Now this is the critical stage: if there is something the person can do to help, they will probably do it. However, sometimes it might be something outside of their remit. If they refuse your request, tell them politely that it is nothing to do with what they have said and you entirely appreciate they have tried their best but you would like to speak to a manager, if that's okay.
It is really important to remain nice at this point, for whenever any call centre employee passes a call to a manager they will give instructions. If you have been pleasant they will ask the manager to sort you out. If you have hacked them off they will tell their superior to give you the minimum they can get away with.
Speaking to a Manager
The first thing you have to remember when dealing with a manager is that the first 'manager' you speak to almost certainly won't be. Most call centres have management support groups (or 'call coaches') made up of advisers who are best at handling difficult customers. So all the previous rules apply, but they are usually given a degree of latitude with the rules and regulations, and can often authorise action or compensation that a normal adviser cannot.
One Researcher recalled that:
I have variously been a team leader, shift manager, head of call and an executive director. But I have never been on more than £5.50 an hour.
Follow all the rules outlined so far and you should get your desired outcome. If you don't, politely ask for the name of this person's direct superior and their position, and then ask to speak to them instead.
If you do so in this manner you will almost certainly speak to a real manager. You will probably have to wait for them to call you back, but it will be worth it. They usually won't understand the rules, and will be so busy that they will give you what you want just to get rid of you.
Things to Remember
Although this technique will usually work, success is not 100% guaranteed. Some people are less professional than others, whereas some just care so little they won't do anything to help anyone. With such individuals, your best hope is that they are on the lookout for a new job.
It might not be possible to do what you want, and no amount of pleading will be able to change that. Another researcher remembered:
When working for the TV Licensing call centre, a customer phoned up shortly after the government had introduced free licences for over-75s. This customer was 70 and felt very aggrieved that - despite his age and relative poverty - he had to pay, while his considerably more affluent next-door neighbour got his free. Much as though I sympathised with the customer I just couldn't make him understand that it was a government decision and nothing to do with us. I ended up speaking to him for over an hour.

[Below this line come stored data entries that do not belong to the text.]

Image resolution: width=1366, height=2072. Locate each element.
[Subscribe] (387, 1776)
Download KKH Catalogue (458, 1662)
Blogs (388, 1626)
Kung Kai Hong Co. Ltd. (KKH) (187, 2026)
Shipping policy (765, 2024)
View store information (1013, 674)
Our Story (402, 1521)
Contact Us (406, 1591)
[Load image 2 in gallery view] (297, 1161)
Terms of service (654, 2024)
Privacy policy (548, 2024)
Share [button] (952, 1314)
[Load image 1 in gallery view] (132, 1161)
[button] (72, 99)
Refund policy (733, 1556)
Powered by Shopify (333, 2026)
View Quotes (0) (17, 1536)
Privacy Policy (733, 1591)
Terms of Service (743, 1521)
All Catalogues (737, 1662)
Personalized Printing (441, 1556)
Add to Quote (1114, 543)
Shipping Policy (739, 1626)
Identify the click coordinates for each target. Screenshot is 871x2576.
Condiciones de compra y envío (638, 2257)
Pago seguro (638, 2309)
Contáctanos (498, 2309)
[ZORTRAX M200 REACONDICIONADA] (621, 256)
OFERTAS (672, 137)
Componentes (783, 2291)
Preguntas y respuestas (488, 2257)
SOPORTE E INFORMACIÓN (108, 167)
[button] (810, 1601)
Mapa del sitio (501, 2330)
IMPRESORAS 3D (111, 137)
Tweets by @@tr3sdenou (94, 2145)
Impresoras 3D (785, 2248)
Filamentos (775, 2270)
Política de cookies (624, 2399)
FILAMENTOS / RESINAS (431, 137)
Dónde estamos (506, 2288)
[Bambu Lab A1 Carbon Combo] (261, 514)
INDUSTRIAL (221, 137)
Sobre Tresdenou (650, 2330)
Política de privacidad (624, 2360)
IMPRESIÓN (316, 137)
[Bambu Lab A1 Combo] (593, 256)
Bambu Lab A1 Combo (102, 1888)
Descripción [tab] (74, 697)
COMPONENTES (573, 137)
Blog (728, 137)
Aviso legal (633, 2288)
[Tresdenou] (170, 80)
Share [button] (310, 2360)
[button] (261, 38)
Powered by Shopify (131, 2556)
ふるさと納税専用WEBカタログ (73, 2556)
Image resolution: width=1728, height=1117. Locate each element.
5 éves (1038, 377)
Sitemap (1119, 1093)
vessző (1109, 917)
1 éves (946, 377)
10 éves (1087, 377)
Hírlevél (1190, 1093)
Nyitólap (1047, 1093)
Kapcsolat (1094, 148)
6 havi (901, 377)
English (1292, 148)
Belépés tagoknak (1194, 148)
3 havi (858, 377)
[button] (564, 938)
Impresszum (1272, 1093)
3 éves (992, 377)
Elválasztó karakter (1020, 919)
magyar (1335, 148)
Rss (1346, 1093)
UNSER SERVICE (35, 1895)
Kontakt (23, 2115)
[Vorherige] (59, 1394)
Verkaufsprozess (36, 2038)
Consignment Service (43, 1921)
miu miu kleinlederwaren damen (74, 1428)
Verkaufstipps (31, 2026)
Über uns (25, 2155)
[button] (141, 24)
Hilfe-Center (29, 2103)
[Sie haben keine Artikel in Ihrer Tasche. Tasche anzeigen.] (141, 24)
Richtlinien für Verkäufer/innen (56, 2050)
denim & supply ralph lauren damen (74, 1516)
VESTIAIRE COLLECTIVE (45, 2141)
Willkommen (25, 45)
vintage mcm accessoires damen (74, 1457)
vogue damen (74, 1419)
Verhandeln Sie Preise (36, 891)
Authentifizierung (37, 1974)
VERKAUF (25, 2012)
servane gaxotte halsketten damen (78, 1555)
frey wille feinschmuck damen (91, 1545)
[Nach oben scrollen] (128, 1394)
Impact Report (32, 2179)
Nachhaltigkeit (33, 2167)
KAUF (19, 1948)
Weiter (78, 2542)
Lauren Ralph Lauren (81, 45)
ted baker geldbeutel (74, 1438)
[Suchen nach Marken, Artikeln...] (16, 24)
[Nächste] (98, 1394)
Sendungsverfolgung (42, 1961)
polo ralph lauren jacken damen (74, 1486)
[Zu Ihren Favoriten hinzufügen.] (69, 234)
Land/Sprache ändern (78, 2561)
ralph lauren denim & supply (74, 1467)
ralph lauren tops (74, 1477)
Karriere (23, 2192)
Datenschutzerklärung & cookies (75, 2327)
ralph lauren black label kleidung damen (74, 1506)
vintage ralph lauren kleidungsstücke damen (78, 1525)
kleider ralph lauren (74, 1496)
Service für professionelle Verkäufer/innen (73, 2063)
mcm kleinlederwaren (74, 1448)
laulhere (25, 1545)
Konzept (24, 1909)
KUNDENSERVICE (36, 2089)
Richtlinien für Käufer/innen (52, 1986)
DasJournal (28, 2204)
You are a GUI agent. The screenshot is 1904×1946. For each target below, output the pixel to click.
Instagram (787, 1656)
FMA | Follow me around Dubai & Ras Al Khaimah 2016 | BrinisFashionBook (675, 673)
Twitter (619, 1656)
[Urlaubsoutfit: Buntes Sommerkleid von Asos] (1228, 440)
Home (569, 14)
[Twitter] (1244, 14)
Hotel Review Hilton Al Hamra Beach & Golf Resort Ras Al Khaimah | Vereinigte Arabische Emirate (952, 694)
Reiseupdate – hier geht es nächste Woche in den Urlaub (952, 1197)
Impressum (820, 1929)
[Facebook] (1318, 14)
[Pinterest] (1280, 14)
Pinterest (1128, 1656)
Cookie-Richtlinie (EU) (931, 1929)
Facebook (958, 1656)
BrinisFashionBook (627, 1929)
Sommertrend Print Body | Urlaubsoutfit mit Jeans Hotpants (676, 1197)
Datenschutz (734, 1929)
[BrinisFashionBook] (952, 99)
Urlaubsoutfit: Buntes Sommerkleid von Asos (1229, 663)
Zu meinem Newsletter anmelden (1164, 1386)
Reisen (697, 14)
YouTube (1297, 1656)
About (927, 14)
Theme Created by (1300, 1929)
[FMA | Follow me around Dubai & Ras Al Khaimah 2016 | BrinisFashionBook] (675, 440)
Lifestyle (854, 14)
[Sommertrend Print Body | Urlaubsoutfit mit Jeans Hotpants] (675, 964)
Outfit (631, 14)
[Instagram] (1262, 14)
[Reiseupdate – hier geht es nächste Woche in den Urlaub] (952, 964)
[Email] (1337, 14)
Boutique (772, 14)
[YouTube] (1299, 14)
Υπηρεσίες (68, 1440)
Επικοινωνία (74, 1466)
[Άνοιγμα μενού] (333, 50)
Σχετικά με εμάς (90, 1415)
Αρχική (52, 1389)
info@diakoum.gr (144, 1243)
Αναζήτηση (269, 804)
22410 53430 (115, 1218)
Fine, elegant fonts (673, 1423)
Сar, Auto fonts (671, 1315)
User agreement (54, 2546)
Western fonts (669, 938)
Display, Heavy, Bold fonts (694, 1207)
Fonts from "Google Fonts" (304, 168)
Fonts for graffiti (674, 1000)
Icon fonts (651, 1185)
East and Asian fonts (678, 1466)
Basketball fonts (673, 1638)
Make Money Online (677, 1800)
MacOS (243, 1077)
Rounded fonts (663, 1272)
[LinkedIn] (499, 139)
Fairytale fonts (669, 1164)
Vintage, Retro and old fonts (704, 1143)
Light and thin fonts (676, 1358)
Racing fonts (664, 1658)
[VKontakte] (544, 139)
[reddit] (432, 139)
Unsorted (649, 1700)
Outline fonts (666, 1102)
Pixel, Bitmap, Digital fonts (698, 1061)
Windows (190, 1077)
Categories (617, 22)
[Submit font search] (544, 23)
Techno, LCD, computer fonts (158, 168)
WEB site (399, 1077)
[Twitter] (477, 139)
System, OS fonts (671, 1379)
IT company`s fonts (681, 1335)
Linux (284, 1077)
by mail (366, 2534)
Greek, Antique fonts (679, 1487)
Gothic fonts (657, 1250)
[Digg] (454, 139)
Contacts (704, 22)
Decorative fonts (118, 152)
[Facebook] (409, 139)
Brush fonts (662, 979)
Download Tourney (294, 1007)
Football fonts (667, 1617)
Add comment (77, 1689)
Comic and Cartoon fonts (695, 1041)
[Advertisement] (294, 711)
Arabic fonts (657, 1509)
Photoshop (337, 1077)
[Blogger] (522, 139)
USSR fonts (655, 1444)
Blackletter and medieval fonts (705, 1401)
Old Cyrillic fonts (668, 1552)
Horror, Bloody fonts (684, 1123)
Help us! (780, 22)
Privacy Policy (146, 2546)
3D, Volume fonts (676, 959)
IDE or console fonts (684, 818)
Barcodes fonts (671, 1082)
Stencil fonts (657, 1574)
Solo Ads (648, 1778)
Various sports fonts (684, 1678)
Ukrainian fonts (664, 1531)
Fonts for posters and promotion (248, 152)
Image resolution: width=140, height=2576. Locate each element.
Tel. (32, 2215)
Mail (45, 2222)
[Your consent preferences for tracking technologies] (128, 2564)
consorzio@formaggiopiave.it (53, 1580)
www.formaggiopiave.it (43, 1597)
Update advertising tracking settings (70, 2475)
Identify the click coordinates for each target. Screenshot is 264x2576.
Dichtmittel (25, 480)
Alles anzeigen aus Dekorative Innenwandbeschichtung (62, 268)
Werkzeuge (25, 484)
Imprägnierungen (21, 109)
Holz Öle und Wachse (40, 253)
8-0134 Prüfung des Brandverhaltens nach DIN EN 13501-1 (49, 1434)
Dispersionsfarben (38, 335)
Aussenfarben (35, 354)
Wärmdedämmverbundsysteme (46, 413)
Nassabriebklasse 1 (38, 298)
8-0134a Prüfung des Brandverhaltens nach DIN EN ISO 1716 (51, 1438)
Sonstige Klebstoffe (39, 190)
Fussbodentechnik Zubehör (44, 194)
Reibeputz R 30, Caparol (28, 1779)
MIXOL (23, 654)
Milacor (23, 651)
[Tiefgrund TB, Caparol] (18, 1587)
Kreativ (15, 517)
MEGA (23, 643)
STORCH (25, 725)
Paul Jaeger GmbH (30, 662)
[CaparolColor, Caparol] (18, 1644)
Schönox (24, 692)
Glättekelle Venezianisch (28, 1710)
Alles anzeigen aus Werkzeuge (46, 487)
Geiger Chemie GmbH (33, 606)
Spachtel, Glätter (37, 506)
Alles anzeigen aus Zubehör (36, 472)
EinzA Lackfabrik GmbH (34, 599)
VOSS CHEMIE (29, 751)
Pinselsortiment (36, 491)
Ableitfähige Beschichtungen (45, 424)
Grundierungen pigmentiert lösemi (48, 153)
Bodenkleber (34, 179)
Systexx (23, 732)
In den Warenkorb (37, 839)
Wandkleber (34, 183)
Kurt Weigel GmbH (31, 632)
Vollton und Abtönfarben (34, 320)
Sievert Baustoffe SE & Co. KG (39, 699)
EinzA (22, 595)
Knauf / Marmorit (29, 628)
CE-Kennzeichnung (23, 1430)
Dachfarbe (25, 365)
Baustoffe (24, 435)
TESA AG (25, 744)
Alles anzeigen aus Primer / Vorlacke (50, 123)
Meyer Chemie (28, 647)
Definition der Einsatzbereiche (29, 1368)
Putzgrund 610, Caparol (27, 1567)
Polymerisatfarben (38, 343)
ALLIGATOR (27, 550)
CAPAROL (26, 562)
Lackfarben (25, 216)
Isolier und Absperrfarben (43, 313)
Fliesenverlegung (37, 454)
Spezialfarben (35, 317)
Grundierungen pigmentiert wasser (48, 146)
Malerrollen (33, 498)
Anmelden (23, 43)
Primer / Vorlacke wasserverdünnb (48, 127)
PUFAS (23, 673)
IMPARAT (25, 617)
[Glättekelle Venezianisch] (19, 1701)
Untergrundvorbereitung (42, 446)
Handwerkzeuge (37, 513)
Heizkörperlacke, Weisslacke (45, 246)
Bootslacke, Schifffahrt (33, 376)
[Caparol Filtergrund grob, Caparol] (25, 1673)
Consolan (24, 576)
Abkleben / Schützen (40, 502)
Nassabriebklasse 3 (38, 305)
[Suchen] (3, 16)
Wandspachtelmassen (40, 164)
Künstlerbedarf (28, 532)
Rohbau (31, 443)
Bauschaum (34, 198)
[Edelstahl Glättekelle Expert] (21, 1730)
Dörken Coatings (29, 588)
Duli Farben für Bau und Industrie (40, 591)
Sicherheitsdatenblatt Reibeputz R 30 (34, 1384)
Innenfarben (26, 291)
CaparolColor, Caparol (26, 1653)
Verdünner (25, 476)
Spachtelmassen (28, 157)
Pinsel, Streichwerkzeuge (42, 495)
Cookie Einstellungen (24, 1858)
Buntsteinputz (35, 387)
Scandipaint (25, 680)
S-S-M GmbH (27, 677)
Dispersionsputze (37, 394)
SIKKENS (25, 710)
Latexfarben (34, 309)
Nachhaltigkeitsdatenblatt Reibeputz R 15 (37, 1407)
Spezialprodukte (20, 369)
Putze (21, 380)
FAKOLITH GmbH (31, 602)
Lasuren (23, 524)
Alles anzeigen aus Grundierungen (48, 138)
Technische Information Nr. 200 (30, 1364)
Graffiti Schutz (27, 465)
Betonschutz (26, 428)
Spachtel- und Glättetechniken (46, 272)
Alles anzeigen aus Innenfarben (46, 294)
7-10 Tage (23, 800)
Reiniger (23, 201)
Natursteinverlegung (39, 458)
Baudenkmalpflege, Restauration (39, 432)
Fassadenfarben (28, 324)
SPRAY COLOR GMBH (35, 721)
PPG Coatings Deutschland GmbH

If you are given the option of pursuing your claim by paper instead, decline to do so. Paper claims are just that. The person involved only goes by the book and has no emotional investment in your case. Also, they may find it difficult to understand your handwriting. Most call centres are 'national rate' 0845 numbers, so it is only costing you 6-8p per minute.
Of course, if all else fails you can still try the 'bull in a china shop' tactic.